START RECORDS PROVIDED

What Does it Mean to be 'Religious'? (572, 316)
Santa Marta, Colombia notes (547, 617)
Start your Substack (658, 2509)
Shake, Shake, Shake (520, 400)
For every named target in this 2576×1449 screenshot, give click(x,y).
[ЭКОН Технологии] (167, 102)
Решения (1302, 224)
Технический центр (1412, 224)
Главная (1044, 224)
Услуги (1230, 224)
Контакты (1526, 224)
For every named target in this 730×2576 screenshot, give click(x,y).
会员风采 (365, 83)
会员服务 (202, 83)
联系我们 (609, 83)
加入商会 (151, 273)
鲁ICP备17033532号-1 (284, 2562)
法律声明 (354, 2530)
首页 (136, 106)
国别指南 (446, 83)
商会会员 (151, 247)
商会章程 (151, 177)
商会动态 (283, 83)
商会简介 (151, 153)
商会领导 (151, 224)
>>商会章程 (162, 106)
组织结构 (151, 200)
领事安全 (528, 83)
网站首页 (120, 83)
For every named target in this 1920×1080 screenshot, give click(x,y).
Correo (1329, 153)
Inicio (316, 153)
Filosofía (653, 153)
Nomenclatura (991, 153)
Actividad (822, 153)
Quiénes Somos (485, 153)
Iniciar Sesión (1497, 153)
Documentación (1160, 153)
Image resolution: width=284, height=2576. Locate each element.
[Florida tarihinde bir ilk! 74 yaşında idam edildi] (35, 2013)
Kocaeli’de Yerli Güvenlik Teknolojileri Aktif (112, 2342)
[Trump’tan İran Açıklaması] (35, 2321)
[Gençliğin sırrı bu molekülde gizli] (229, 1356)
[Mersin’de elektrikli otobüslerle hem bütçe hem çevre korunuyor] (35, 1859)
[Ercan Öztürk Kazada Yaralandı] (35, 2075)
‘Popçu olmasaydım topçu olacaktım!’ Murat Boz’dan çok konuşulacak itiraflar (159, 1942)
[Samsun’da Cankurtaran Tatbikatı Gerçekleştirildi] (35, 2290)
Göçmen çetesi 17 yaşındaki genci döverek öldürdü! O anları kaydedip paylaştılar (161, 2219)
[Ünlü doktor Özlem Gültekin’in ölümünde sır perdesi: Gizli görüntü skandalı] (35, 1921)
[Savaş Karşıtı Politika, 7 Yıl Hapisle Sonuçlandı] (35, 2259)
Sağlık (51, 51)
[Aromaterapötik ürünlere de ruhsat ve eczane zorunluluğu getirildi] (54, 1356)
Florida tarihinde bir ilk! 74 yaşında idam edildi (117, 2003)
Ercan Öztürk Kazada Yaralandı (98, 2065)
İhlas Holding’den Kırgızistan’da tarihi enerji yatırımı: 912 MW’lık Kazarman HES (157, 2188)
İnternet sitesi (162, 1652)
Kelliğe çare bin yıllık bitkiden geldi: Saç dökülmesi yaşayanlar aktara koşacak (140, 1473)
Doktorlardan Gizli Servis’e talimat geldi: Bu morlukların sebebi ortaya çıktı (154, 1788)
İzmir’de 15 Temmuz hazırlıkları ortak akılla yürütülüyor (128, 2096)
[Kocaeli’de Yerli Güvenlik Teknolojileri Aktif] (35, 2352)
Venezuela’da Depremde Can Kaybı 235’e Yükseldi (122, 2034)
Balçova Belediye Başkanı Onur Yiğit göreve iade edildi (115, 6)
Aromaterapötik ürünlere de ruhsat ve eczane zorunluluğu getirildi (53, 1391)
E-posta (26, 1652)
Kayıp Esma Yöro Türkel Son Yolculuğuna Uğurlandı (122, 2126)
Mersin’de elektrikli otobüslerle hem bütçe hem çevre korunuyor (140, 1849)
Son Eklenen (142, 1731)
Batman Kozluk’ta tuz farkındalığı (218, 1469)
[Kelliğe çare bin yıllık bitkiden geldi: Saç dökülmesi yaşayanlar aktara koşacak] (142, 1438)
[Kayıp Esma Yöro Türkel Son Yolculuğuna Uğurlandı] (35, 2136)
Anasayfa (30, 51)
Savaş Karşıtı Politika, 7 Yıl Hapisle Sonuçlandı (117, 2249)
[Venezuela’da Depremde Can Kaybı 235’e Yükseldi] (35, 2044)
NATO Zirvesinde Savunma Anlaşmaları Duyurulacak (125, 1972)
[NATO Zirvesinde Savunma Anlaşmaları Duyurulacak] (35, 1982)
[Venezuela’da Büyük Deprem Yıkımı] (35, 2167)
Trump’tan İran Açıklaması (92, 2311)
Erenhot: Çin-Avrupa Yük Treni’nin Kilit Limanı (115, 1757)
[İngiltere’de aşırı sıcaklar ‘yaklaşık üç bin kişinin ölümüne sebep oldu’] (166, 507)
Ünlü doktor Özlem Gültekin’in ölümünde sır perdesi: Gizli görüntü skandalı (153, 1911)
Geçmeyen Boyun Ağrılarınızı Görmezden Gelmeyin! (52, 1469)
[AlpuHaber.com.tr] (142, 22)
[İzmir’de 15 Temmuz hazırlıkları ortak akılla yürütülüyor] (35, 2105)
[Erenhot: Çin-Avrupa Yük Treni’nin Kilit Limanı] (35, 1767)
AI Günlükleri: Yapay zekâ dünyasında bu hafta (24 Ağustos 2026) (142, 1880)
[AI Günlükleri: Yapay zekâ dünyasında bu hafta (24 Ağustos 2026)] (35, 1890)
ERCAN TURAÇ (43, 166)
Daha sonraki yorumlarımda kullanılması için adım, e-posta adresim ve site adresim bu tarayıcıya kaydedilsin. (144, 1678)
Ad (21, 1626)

END RECORDS PROVIDED

→ ASSIGNMENT
Every line of the listing, first to last, should be retyped exactly.

→ WORKED SOLUTION
What Does it Mean to be 'Religious'? (572, 316)
Santa Marta, Colombia notes (547, 617)
Start your Substack (658, 2509)
Shake, Shake, Shake (520, 400)
For every named target in this 2576×1449 screenshot, give click(x,y).
[ЭКОН Технологии] (167, 102)
Решения (1302, 224)
Технический центр (1412, 224)
Главная (1044, 224)
Услуги (1230, 224)
Контакты (1526, 224)
For every named target in this 730×2576 screenshot, give click(x,y).
会员风采 (365, 83)
会员服务 (202, 83)
联系我们 (609, 83)
加入商会 (151, 273)
鲁ICP备17033532号-1 (284, 2562)
法律声明 (354, 2530)
首页 (136, 106)
国别指南 (446, 83)
商会会员 (151, 247)
商会章程 (151, 177)
商会动态 (283, 83)
商会简介 (151, 153)
商会领导 (151, 224)
>>商会章程 (162, 106)
组织结构 (151, 200)
领事安全 (528, 83)
网站首页 (120, 83)
For every named target in this 1920×1080 screenshot, give click(x,y).
Correo (1329, 153)
Inicio (316, 153)
Filosofía (653, 153)
Nomenclatura (991, 153)
Actividad (822, 153)
Quiénes Somos (485, 153)
Iniciar Sesión (1497, 153)
Documentación (1160, 153)
Image resolution: width=284, height=2576. Locate each element.
[Florida tarihinde bir ilk! 74 yaşında idam edildi] (35, 2013)
Kocaeli’de Yerli Güvenlik Teknolojileri Aktif (112, 2342)
[Trump’tan İran Açıklaması] (35, 2321)
[Gençliğin sırrı bu molekülde gizli] (229, 1356)
[Mersin’de elektrikli otobüslerle hem bütçe hem çevre korunuyor] (35, 1859)
[Ercan Öztürk Kazada Yaralandı] (35, 2075)
‘Popçu olmasaydım topçu olacaktım!’ Murat Boz’dan çok konuşulacak itiraflar (159, 1942)
[Samsun’da Cankurtaran Tatbikatı Gerçekleştirildi] (35, 2290)
Göçmen çetesi 17 yaşındaki genci döverek öldürdü! O anları kaydedip paylaştılar (161, 2219)
[Ünlü doktor Özlem Gültekin’in ölümünde sır perdesi: Gizli görüntü skandalı] (35, 1921)
[Savaş Karşıtı Politika, 7 Yıl Hapisle Sonuçlandı] (35, 2259)
Sağlık (51, 51)
[Aromaterapötik ürünlere de ruhsat ve eczane zorunluluğu getirildi] (54, 1356)
Florida tarihinde bir ilk! 74 yaşında idam edildi (117, 2003)
Ercan Öztürk Kazada Yaralandı (98, 2065)
İhlas Holding’den Kırgızistan’da tarihi enerji yatırımı: 912 MW’lık Kazarman HES (157, 2188)
İnternet sitesi (162, 1652)
Kelliğe çare bin yıllık bitkiden geldi: Saç dökülmesi yaşayanlar aktara koşacak (140, 1473)
Doktorlardan Gizli Servis’e talimat geldi: Bu morlukların sebebi ortaya çıktı (154, 1788)
İzmir’de 15 Temmuz hazırlıkları ortak akılla yürütülüyor (128, 2096)
[Kocaeli’de Yerli Güvenlik Teknolojileri Aktif] (35, 2352)
Venezuela’da Depremde Can Kaybı 235’e Yükseldi (122, 2034)
Balçova Belediye Başkanı Onur Yiğit göreve iade edildi (115, 6)
Aromaterapötik ürünlere de ruhsat ve eczane zorunluluğu getirildi (53, 1391)
E-posta (26, 1652)
Kayıp Esma Yöro Türkel Son Yolculuğuna Uğurlandı (122, 2126)
Mersin’de elektrikli otobüslerle hem bütçe hem çevre korunuyor (140, 1849)
Son Eklenen (142, 1731)
Batman Kozluk’ta tuz farkındalığı (218, 1469)
[Kelliğe çare bin yıllık bitkiden geldi: Saç dökülmesi yaşayanlar aktara koşacak] (142, 1438)
[Kayıp Esma Yöro Türkel Son Yolculuğuna Uğurlandı] (35, 2136)
Anasayfa (30, 51)
Savaş Karşıtı Politika, 7 Yıl Hapisle Sonuçlandı (117, 2249)
[Venezuela’da Depremde Can Kaybı 235’e Yükseldi] (35, 2044)
NATO Zirvesinde Savunma Anlaşmaları Duyurulacak (125, 1972)
[NATO Zirvesinde Savunma Anlaşmaları Duyurulacak] (35, 1982)
[Venezuela’da Büyük Deprem Yıkımı] (35, 2167)
Trump’tan İran Açıklaması (92, 2311)
Erenhot: Çin-Avrupa Yük Treni’nin Kilit Limanı (115, 1757)
[İngiltere’de aşırı sıcaklar ‘yaklaşık üç bin kişinin ölümüne sebep oldu’] (166, 507)
Ünlü doktor Özlem Gültekin’in ölümünde sır perdesi: Gizli görüntü skandalı (153, 1911)
Geçmeyen Boyun Ağrılarınızı Görmezden Gelmeyin! (52, 1469)
[AlpuHaber.com.tr] (142, 22)
[İzmir’de 15 Temmuz hazırlıkları ortak akılla yürütülüyor] (35, 2105)
[Erenhot: Çin-Avrupa Yük Treni’nin Kilit Limanı] (35, 1767)
AI Günlükleri: Yapay zekâ dünyasında bu hafta (24 Ağustos 2026) (142, 1880)
[AI Günlükleri: Yapay zekâ dünyasında bu hafta (24 Ağustos 2026)] (35, 1890)
ERCAN TURAÇ (43, 166)
Daha sonraki yorumlarımda kullanılması için adım, e-posta adresim ve site adresim bu tarayıcıya kaydedilsin. (144, 1678)
Ad (21, 1626)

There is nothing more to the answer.